Perfect Competition Market : Meaning and Features : Forms of Market – Economics Notes Class – 11- 12

   Perfect Competition Market:

    Question: What is Perfect competition ? Is a firm under perfect competition a price maker or a price taker ?

    Perfect Competition : Meaning 

      Perfect competition is a market structure in which there are a large number of producers producing a homogeneous product so that no individual firm can influence the price of the commodity. 
  •    In perfect competition market, price is determined in the industry i.e., by all the firms taken together, through the forces of market demand and supply.

  •    In perfect competition a firm is price taker because a single firm has no influence over price determination.

  •   Since there are a large number of firms producing good, the contribution of each firm in total  market supply is very less.

  •  Thus the price is determined by all the firms, through the forces of market demand and supply.

  •  Thus a single firm has no influence in price determination and it takes the prices as given and takes the decision about the quantity produced and sold at that price.

  • Thus, a single firm is said to be price taker in Perfect Competition.

  Features of Perfect Competition:

1. Large number of buyers and sellers
2. Homogeneous Product
 3. Freedom of entry and Exit
 4. Perfect Knowledge about Market 
 5. Mobility of Resources
 6. Mobility of Transport Costs.

  1. Large Number of Buyers and Sellers :

  • Under Perfect competition the number of sellers are large, which means each firm contributes a very small amount in total market supply.

  • Hence a firm can not influence the price of commodity by increasing or decreasing the quantity of output produced.

  • Therefore each firm in perfect competition is price taker.

  • Similarly, under perfect competition, the number of buyers is so large that no single buyer can influence the market price by changing his demand for the commodity. 

  • An individual buyer  buys such a small quantity of the total output of the product that any change in the quantity demanded by him has a negligible impact on the total market demand and has no influence on the market price of the commodity.

  2. Homogeneous Product:
  
  • All the firms under perfect competition produce homogeneous or identical commodity.

  • A product is said to be homogeneous when it is same or identical with the product of other firms.
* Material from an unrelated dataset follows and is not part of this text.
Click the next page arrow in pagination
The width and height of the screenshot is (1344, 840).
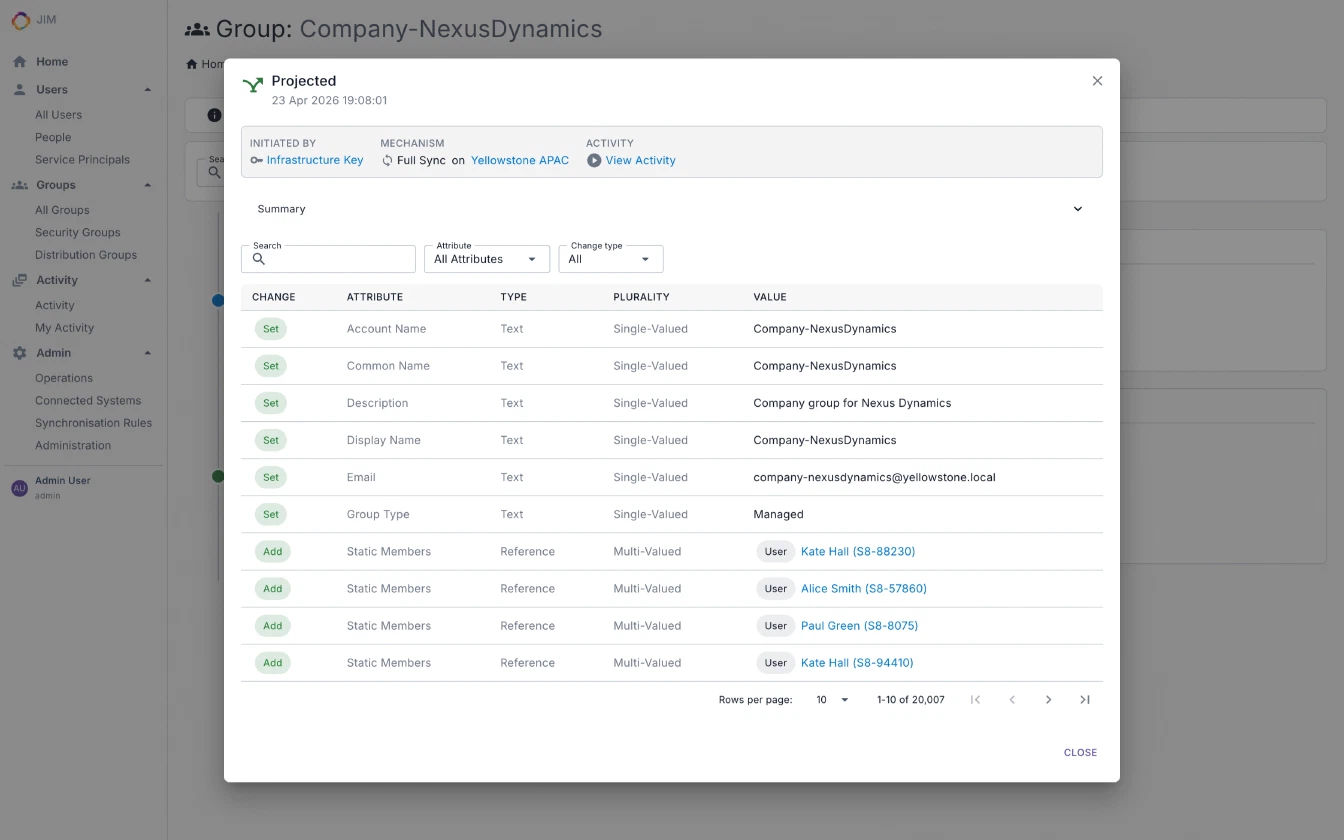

The product is homogeneous when its physical characteristics like – colour, size, components etc are same as well as its environmental factors like location of the seller, credit facilities etc are also same.

  • The products of various firms under perfect competition are perfect substitute for one another.

  • If any firm tries to sell its product at a price higher than market price it would lose all its customers to the firms selling the same product at market price.

  • Similarly, due to homogeneous product the buyers would not give preference to any particular firm and remain indifferent to all the firms from which he buys.

  • This way, a uniform price prevails in the market.  
   
    3.Freedom of Entry and Exit:

  • In perfect competition market, there is a freedom of entry and exit of the firms, means the existing firms are free to cease production and leave the industry if they desire so and   new firms are free to enter into the industry and start producing the good if they wish so. 

  • This character is important for controlling profit. The condition of  free entry and free exit ensures that all the firm under perfect competition end up earning only normal profits in the long run.

  •  If the existing firms are earning abnormal profit, new firms would enter into the industry   and increase the market supply. This will reduce the market price and wipe out the abnormal profits.

  •  On the other hand, if the existing firms are incurring losses some of them would leave the industry, resulting in decrease in supply and rise in price till the losses are wiped out.
 
  4. Perfect Knowledge:
   
  • In perfect competition, the consumer, producers and resources owners have perfect knowledge about market conditions.

  •  Each firm knowing the price prevailing in the market would not sell the commodity at price below the market price. 

  •   Each buyer who has the knowledge about the price prevailing in the market, would not pay the price higher than market price.

  •  Hence, a uniform price would prevail throughout the market.

  • Similarly, each firm with perfect knowledge of technology would use best technique of production and earns more profit at the prevailing price. 

    5. Perfect  Mobility of Resources :

  • In Perfect competition market, the resources are perfectly mobile. This characteristic ensures that resources or factors of production can enter or quit a firm  or the industry at will.

  •  Perfect mobility of resources means the resources mare able to switch over from one use to another without any restriction. 

  •   This condition is essential to make the entry of the firm into and exit of the firm from the industry possible.

   6. Absence of Transport Costs:
  
  • In Perfect competition market, there is no cost of transportation in purchasing and selling goods.

  •  This condition is necessary to maintain a uniform price of the good throughout the market.

  •  Otherwise, the prices of identical good would differ in different area, due to the addition of transportation costs.